Over time, though, I looked at monitoring in a broader fashion. Looking at Dictionary.com, one of the definitions of monitor is "to watch closely for purposes of control, surveillance, etc.; keep track of; check continually." So monitoring, in addition to alerting, is to keep track of what is happening in your environment. Effective monitoring can actually reduce the number of alerts because you're able to take steps to maintain your system before it's in trouble.
Go through your environment and see what you really need to have instant alerts on, and what you can group into reports. At a previous job, there were scheduled jobs that would fail, but none so serious that it would impact the business. I created a report that e-mailed a list of all of the failed jobs from the previous day. A single e-mail listing the 25 failed jobs was definitely easier to manage than 25 unique alert e-mails. Over time, we decided that a few of the jobs were critical, and I created individual alerts for just those processes. In addition, each Friday, I received disk space and file space reports. I could go through and allocate space for anything that was running low, or give our SAN admins a heads up that disk space was filling up.

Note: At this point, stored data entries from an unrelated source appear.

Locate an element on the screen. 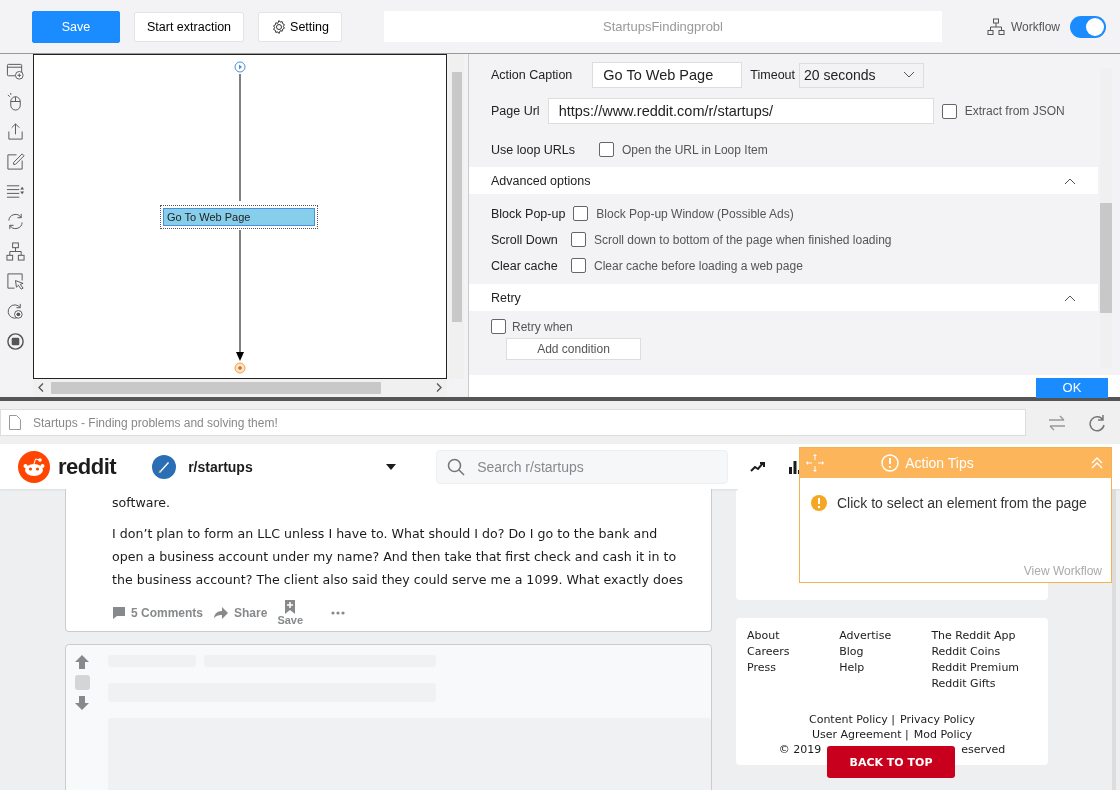  save-button: Save is located at coordinates (290, 613).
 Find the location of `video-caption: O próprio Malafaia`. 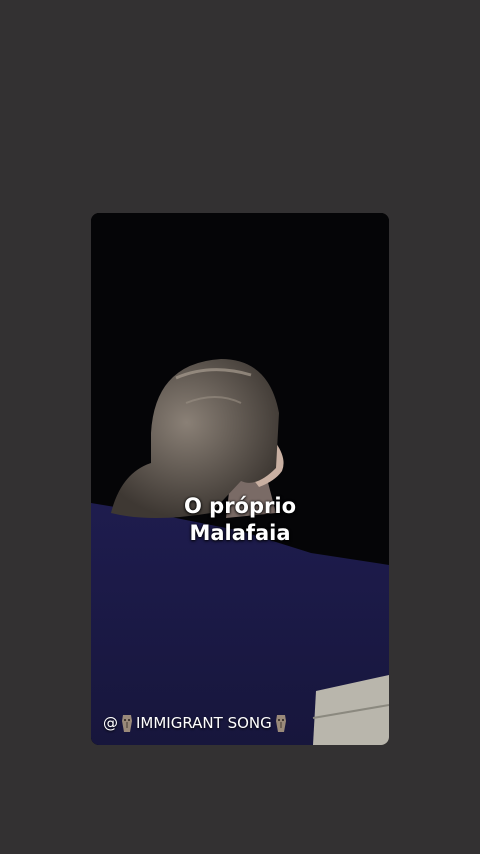

video-caption: O próprio Malafaia is located at coordinates (240, 520).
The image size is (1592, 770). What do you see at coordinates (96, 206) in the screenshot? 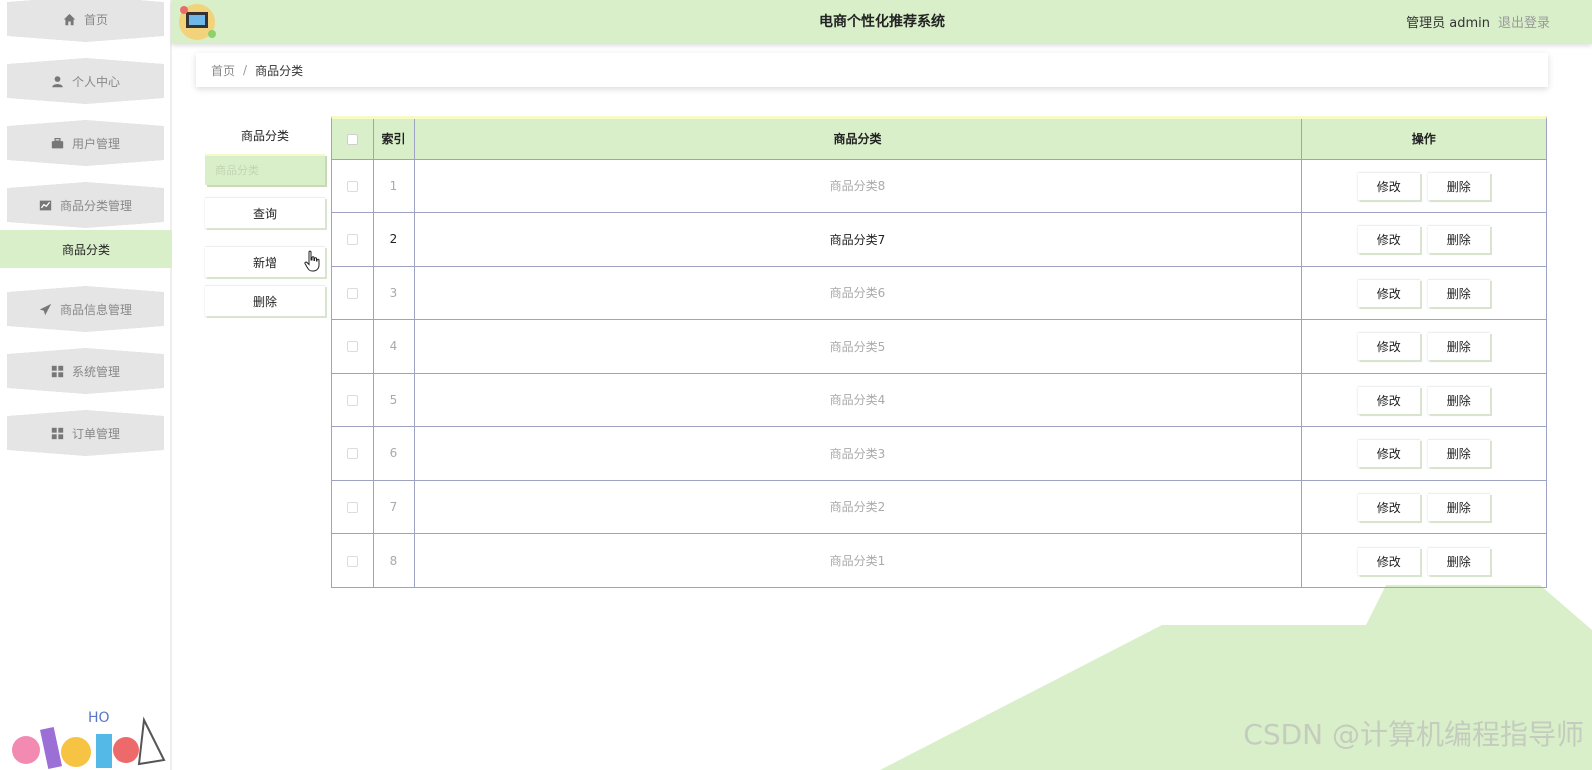
I see `sidebar-item-label: 商品分类管理` at bounding box center [96, 206].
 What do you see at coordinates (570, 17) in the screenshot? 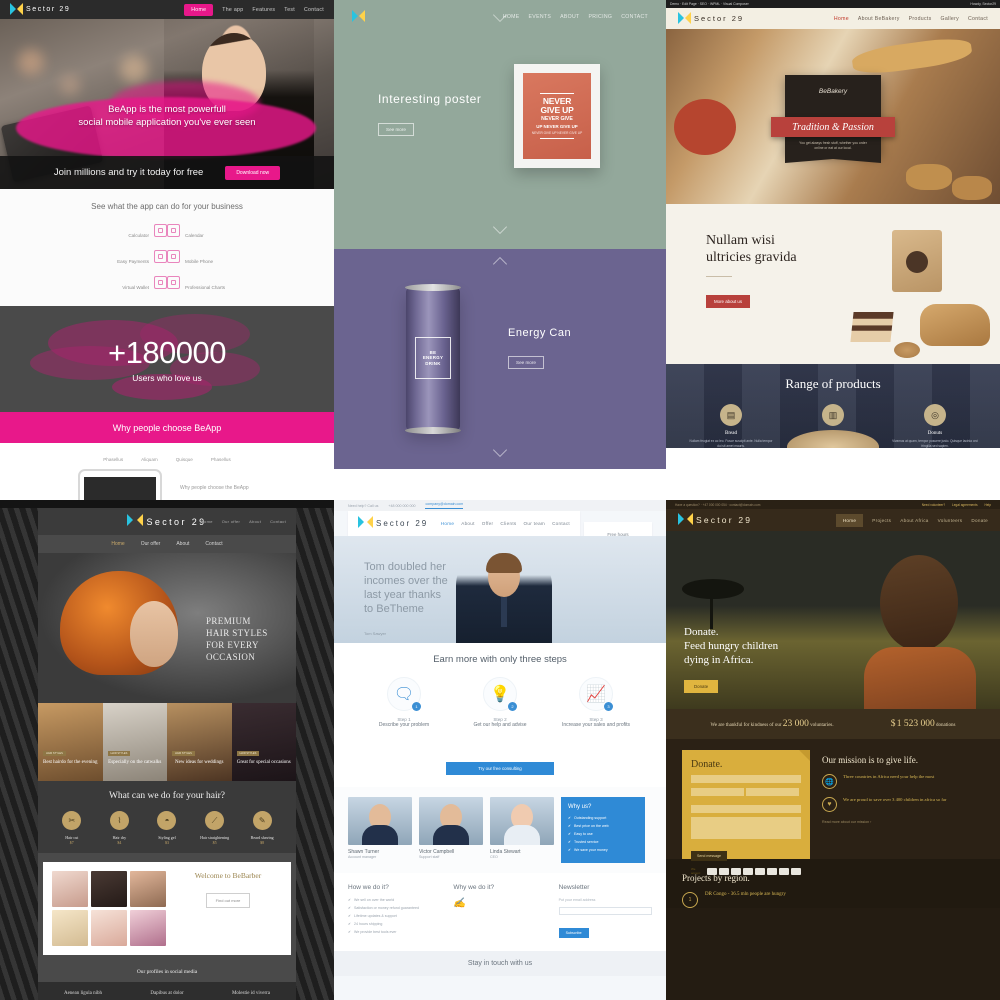
I see `nav-item-about: ABOUT` at bounding box center [570, 17].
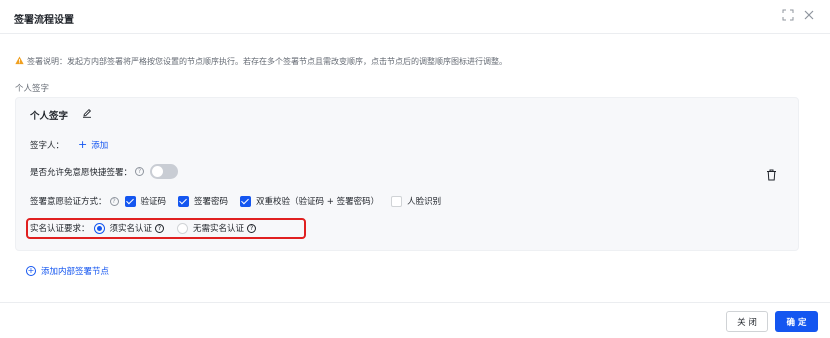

I wouldn't be doing my job if I didn't mention that SQL Sentry has just announced a Power BI Content pack that does most of the reporting that I mentioned above for you (you can see some other details here). One of the graphs available allows you to see disk space usage – much easier to see than the plain text report that I e-mailed myself years ago:
We also have very robust and flexible alerting in our core product suite – you can dictate which elements in your system are crucial and deserve immediate attention, and even customize the conditions that cause alerts (and who gets them) right down to the table or index level (for a lot more detail, see this post). Determining those events that truly need an alert, and differentiating them from the information that could be handled through regular on-demand reporting, can definitely define the line between an out-of-control inbox / stressed-out DBA and an environment that is calm and under control.